┌─ Given data
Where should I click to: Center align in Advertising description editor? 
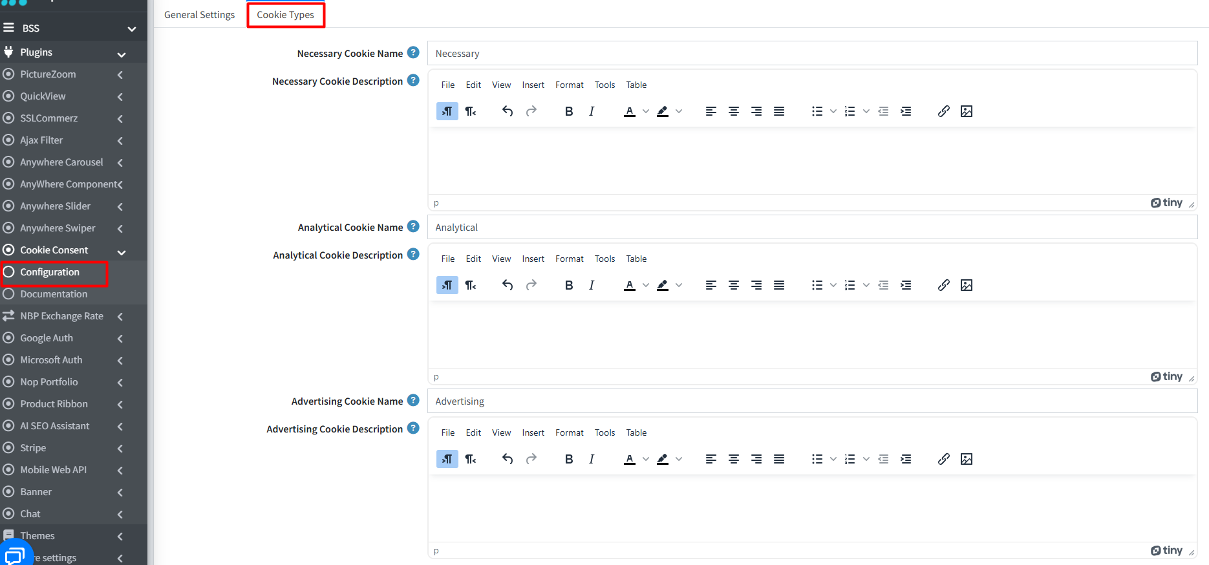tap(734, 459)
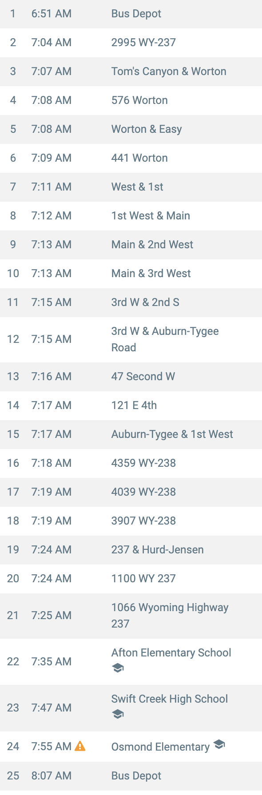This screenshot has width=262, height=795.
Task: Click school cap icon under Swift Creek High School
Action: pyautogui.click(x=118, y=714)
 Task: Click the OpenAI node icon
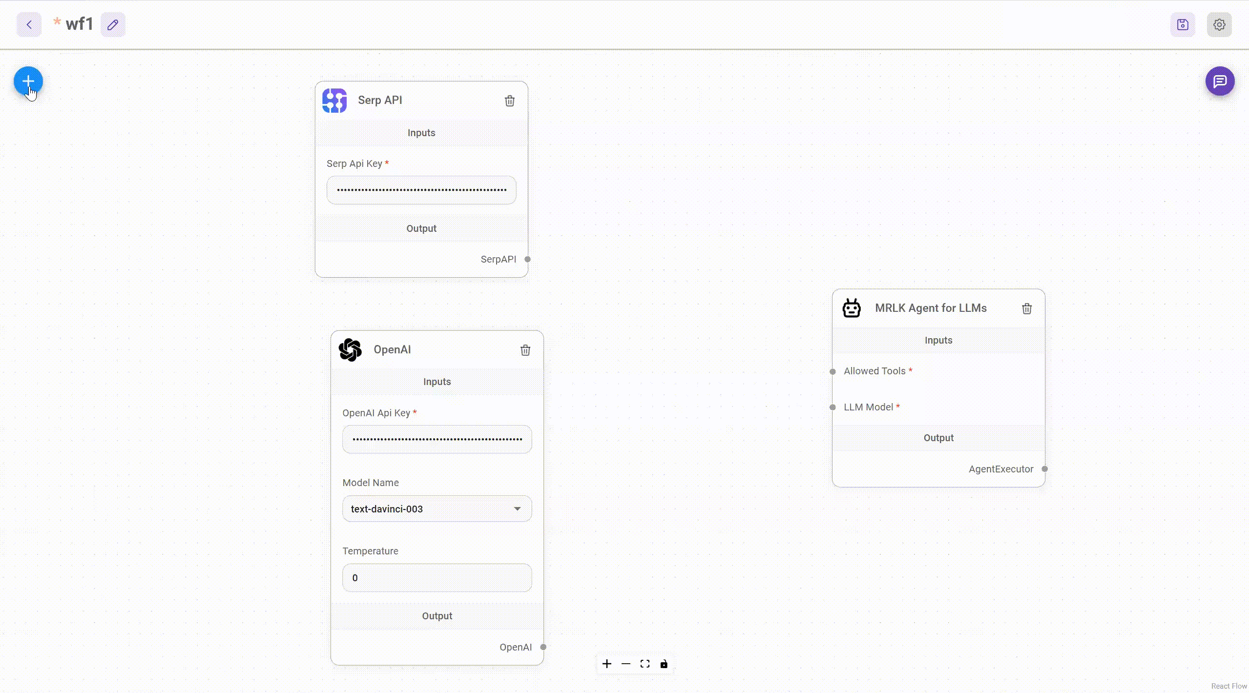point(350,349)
└─
Exercise brief:
Omit the pictures and write out the remaining data exactly.

Your solution:
Where should I click to: Center align in Advertising description editor? 
tap(734, 459)
This screenshot has width=262, height=795.
Task: Click school cap icon under Swift Creek High School
Action: pyautogui.click(x=118, y=714)
 Task: Click the OpenAI node icon
point(350,349)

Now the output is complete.